Savor the Solution: Lionfish on Our Menu


At Calabash Cove, we believe that great food can tell a story—and in this blog, our story is about the lionfish. Strikingly beautiful yet unexpectedly destructive, this Indo-Pacific native has found its way into the Atlantic and Caribbean, where it has no natural predators and an insatiable appetite. Without intervention, lionfish threaten the delicate balance of marine ecosystems, preying on essential reef species and outcompeting native fish. But here’s the good news: you can help, one delicious bite at a time.


By serving lionfish, we’re turning an environmental challenge into a culinary opportunity. With its mild, flaky white meat and a subtly sweet flavor, lionfish is a perfect, sustainable choice for seafood lovers. Whether grilled, pan-seared, or featured in a ceviche, this delicacy is as versatile as it is responsible.
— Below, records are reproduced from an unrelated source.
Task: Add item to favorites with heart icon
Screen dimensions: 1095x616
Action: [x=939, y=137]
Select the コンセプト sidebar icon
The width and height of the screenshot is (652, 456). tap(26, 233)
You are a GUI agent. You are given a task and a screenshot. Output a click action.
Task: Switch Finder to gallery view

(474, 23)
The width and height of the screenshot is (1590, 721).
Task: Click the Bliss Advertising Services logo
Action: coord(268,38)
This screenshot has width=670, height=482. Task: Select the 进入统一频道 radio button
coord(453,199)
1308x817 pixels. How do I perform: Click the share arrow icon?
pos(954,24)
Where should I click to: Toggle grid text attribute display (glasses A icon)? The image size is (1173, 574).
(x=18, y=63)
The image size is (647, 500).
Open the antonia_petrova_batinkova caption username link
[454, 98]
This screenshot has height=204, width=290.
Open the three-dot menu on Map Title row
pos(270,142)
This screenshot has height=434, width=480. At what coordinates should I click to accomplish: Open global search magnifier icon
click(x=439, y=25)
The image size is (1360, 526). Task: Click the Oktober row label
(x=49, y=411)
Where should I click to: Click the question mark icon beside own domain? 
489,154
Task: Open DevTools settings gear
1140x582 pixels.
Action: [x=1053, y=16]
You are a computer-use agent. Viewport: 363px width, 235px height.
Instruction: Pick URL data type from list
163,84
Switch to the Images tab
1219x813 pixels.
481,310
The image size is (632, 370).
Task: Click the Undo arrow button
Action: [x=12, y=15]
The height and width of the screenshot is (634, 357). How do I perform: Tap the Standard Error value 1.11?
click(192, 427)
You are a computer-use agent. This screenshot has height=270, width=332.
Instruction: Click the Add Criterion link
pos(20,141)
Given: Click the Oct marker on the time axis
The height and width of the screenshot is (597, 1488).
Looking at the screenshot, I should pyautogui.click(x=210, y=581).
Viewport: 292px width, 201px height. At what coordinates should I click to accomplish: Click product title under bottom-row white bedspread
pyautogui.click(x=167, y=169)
Choosing lionfish isn’t just about enjoying a great meal—it’s about making a difference. By dining on this invasive species, we help control their population, support local divers who remove them from the reefs, and protect the future of our oceans. So go ahead, indulge with purpose, and let’s eat our way to healthier seas.


Bon appétit!

Fresh Pan Seared Lion Fish Fillets with green banana gnocchi with saltfish salsa



Green banana gnocchi recipe (gluten free) 

4 boiled and peeled green bananas. ï»¿

¼ cup cassava flour (farine)

1 tablespoon chopped parsley. 

1 tablespoon chopped local celery.                                                                 

Salt and pepper to taste.


Method: 

Combine all ingredients in a mixing bowl and knead in the style of a dough, pressing and rolling until moulded.

Let sit for 10 minutes. Then divide into four equal pieces, moulding each piece into the size of a regular banana. 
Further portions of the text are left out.